Artificial intelligence powerhouse OpenAI has discreetly pulled the pin on its AI-detection software citing a low rate of accuracy.
The OpenAI-developed AI classifier was first launched on Jan. 31, and aimed to aid users, such as teachers and professors, in distinguishing human-written text from AI-generated text.
However, per the original blog post which announced the launch of the tool, the AI classifier has been shut down as of July 20:
“As of July 20, 2023, the AI classifier is no longer available due to its low rate of accuracy.”
The link to the tool is no longer functional, while the note offered only simple reasoning as to why the tool was shut down. However, the company explained that it was looking at new, more effective ways of identifying AI-generated content.
“We are working to incorporate feedback and are currently researching more effective provenance techniques for text, and have made a commitment to develop and deploy mechanisms that enable users to understand if audio or visual content is AI-generated,” the note read.
From the get go, OpenAI made it clear the detection tool was prone to errors and could not be considered “fully reliable.”
The company said limitations of its AI detection tool included being “very inaccurate” at verifying text with less than 1,000 characters and could “confidently” label text written by humans as AI-generated.
The classifier is the latest of OpenAI’s products to come under scrutiny.
On July 18, researchers from Stanford and UC Berkeley published a study which revealed that OpenAI’s flagship product ChatGPT was getting significantly worse with age.

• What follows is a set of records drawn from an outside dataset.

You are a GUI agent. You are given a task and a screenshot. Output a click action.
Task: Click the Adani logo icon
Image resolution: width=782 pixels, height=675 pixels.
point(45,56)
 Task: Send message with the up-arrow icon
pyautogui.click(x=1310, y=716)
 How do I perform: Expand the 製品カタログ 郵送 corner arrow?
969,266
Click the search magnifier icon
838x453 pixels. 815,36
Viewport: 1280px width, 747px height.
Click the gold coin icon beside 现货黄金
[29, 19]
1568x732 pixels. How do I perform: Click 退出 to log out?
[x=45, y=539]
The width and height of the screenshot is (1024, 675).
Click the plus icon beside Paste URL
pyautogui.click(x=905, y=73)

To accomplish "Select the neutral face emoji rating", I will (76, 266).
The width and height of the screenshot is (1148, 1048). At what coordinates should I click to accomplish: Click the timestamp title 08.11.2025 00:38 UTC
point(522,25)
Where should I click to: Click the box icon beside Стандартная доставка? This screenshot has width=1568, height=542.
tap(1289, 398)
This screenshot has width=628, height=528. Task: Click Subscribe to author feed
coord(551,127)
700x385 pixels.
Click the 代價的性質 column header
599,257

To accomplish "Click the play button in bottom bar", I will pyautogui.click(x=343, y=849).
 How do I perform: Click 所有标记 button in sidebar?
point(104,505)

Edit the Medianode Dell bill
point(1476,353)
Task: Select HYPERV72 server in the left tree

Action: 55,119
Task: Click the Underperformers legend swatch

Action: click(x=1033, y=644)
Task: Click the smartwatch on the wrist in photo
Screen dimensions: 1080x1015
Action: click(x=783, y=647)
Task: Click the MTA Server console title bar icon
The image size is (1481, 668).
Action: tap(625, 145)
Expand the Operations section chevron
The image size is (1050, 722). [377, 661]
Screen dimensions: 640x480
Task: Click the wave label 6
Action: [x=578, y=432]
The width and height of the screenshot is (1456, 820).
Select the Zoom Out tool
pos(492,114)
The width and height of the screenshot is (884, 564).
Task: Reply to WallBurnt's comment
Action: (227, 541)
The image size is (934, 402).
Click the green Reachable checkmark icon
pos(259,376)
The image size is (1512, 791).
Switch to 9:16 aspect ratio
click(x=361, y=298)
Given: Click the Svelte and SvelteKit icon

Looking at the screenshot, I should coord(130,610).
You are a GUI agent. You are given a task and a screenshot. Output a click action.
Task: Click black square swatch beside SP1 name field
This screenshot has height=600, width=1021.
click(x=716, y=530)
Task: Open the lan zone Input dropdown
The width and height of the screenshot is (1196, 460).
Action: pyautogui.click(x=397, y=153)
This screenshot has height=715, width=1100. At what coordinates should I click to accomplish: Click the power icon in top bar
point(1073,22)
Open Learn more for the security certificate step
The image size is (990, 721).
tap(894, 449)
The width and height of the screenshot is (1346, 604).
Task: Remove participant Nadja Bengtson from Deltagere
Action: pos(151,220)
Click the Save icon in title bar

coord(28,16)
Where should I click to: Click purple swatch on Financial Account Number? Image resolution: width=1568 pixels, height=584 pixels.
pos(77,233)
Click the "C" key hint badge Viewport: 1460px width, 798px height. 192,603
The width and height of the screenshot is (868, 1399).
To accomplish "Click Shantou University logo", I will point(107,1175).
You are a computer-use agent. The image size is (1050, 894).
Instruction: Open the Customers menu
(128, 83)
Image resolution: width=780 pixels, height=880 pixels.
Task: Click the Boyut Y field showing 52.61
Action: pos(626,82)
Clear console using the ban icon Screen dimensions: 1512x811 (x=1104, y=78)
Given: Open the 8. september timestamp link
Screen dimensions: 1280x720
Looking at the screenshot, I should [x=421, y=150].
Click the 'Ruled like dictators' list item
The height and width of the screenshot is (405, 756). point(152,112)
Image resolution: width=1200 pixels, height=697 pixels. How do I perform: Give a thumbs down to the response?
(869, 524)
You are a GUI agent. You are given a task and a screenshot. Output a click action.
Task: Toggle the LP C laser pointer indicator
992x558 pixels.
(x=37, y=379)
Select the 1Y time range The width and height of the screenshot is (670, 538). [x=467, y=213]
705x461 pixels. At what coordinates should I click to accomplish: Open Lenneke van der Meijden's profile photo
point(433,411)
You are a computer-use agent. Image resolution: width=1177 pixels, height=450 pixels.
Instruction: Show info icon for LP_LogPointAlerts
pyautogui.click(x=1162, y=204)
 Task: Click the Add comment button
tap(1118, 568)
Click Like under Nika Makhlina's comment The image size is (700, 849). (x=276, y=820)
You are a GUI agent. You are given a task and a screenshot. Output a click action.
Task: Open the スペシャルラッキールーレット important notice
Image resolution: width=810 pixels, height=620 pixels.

We evaluated #ChatGPT‘s behavior over time and found substantial diffs in its responses to the *same questions* between the June version of GPT4 and GPT3.5 and the March versions. The newer versions got worse on some tasks. w/ Lingjiao Chen @matei_zaharia https://t.co/TGeN4T18Fd https://t.co/36mjnejERy pic.twitter.com/FEiqrUVbg6
— James Zou (@james_y_zou) July 19, 2023
Researchers found that over the course of the last few months, ChatGPT-4’s ability to accurately identify prime numbers had plummeted from 97.6% to just 2.4%. Additionally, both ChatGPT-3.5 and ChatGPT-4 witnessed a significant decline in being able to generate new lines of code.